## Assignment
Set down all of the entries word for word, omitting the images they contain.

## Data to examine
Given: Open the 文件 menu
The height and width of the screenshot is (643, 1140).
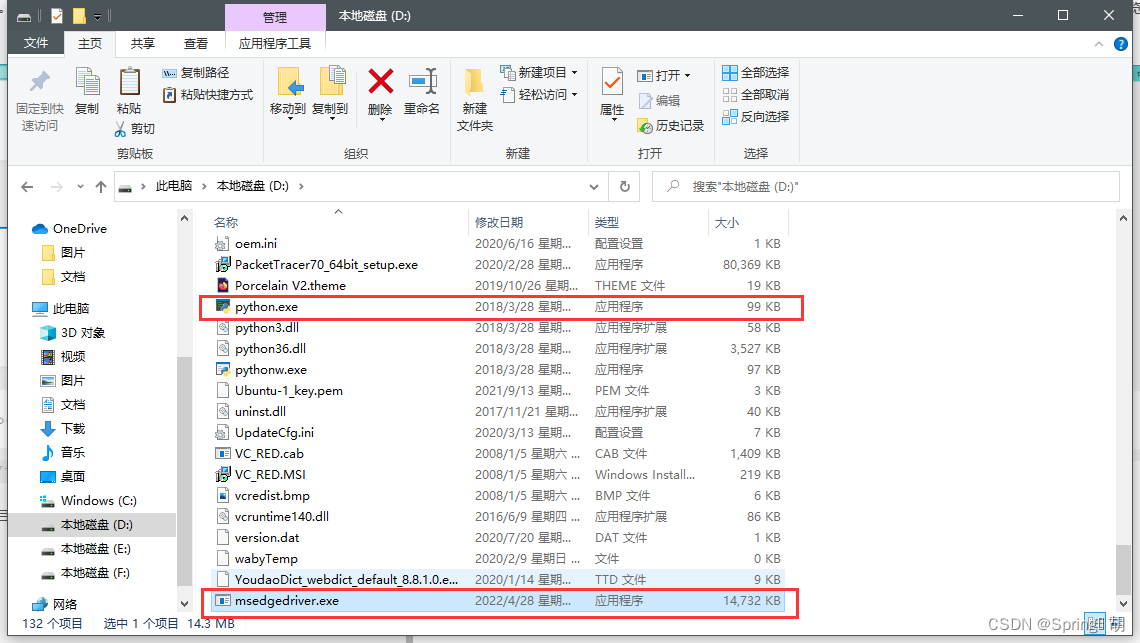Looking at the screenshot, I should pos(35,43).
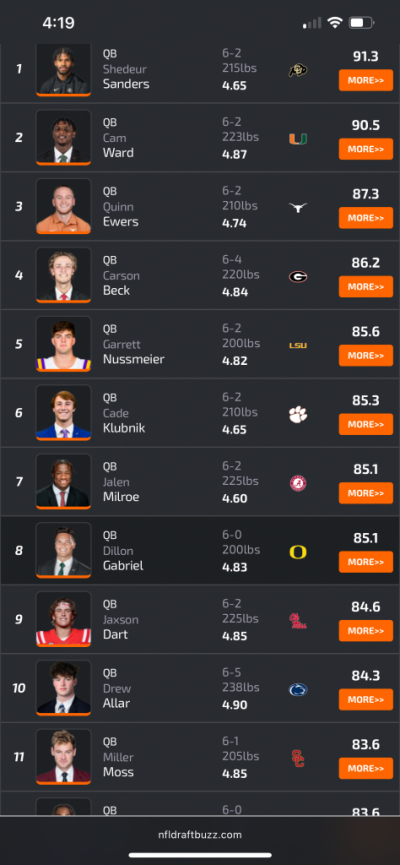Screen dimensions: 400x865
Task: Open MORE>> details for Cam Ward
Action: point(366,149)
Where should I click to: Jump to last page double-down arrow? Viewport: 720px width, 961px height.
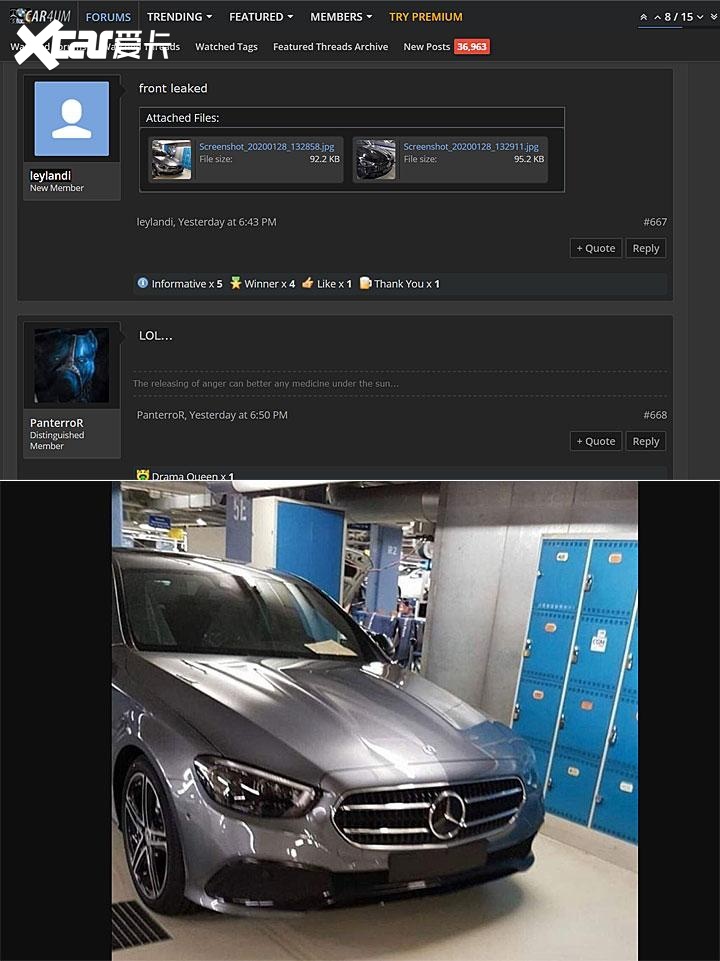(x=713, y=17)
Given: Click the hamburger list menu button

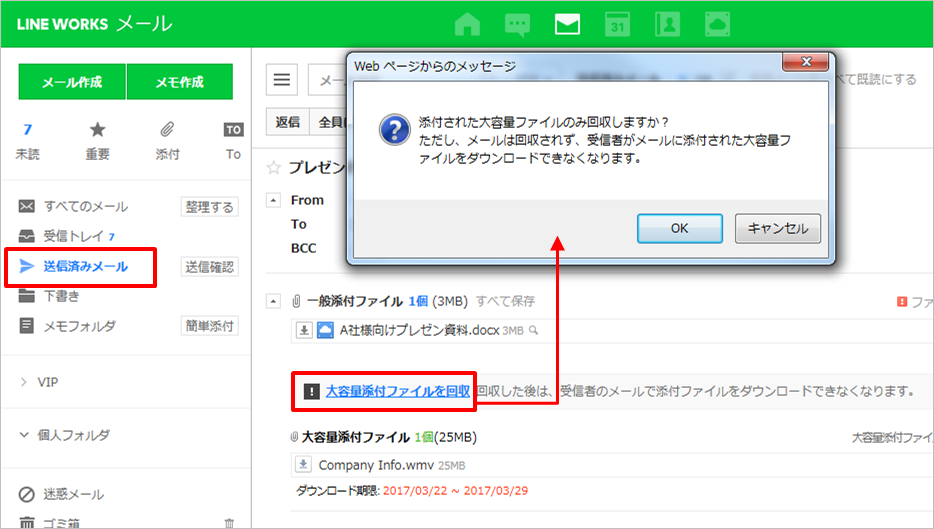Looking at the screenshot, I should (x=284, y=80).
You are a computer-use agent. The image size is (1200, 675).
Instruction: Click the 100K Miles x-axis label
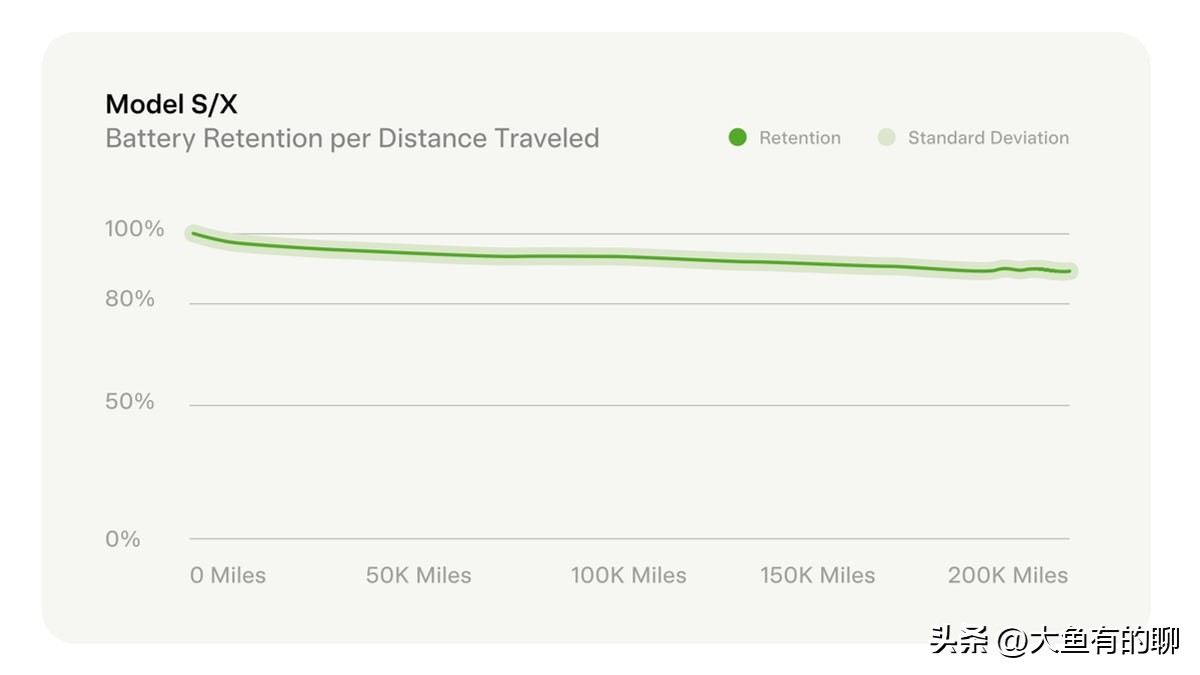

## Solved problem
Given: Open the 文件 menu
The height and width of the screenshot is (643, 1140).
Looking at the screenshot, I should pos(35,43).
Screen dimensions: 400x865
Task: Open MORE>> details for Cam Ward
Action: point(366,149)
Where should I click to: Jump to last page double-down arrow? Viewport: 720px width, 961px height.
(x=713, y=17)
Given: Click the hamburger list menu button

Looking at the screenshot, I should (x=284, y=80).
You are a computer-use agent. The image size is (1200, 675).
Instruction: Click the 100K Miles x-axis label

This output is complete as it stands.